Subd. 7.Standard plans.

(a) A health plan company that offers individual health plans must ensure that no less than one individual health plan at each level of coverage described in subdivision 1, paragraph (b), clause (3), that the health plan company offers in each geographic rating area the health plan company serves conforms to the standard plan parameters determined by the commissioner under paragraph (e).

(b) An individual health plan offered under this subdivision must be:

(1) clearly and appropriately labeled as standard plans to aid the purchaser in the selection process;

(2) marketed as standard plans and in the same manner as other individual health plans offered by the health plan company; and

(3) offered for purchase to any individual.

(c) This subdivision does not apply to catastrophic plans, grandfathered plans, small group health plans, large group health plans, health savings accounts, qualified high deductible health benefit plans, limited health benefit plans, or short-term limited-duration health insurance policies.

(d) Health plan companies must meet the requirements in this subdivision separately for plans offered through MNsure under chapter 62V and plans offered outside of MNsure.

(e) The commissioner of commerce, in consultation with the commissioner of health, must annually determine standard plan parameters, including but not limited to cost-sharing structure and covered benefits, that comprise a standard plan in Minnesota.

(f) Notwithstanding section 62A.65, subdivision 2, a health plan company may discontinue offering a health plan under this subdivision if, three years after the date the plan is initially offered, the plan has fewer than 75 enrollees.

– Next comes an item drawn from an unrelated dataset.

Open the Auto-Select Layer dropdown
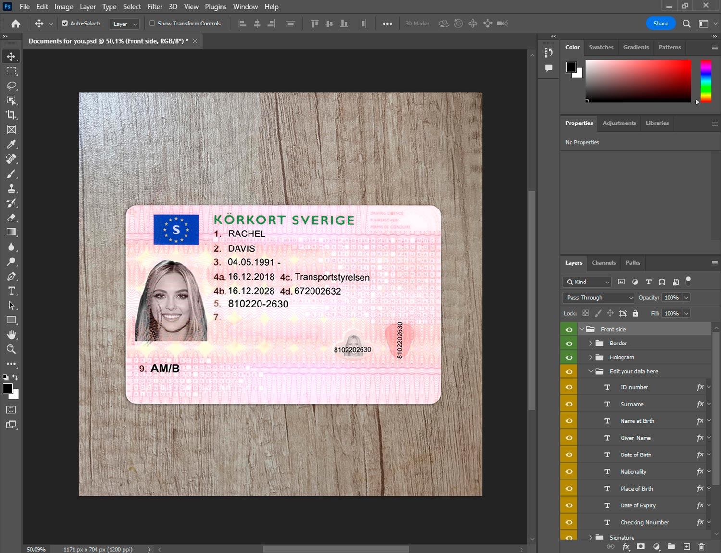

A health plan company discontinuing a health plan under this paragraph may discontinue a health plan that has fewer than 75 enrollees if it:

(1) provides notice of the plan’s discontinuation in writing, in a form prescribed by the commissioner, to each enrollee of the plan at least 90 calendar days before the date the coverage is discontinued;

(2) offers on a guaranteed issue basis to each enrollee the option to purchase an individual health plan currently being offered by the health plan company for individuals in that geographic rating area. An enrollee who does not select an option shall be automatically enrolled in the individual health plan closest in actuarial value to the enrollee’s current plan; and

(3) acts uniformly without regard to any health status-related factor of an enrollee or an enrollee’s dependents who may become eligible for coverage.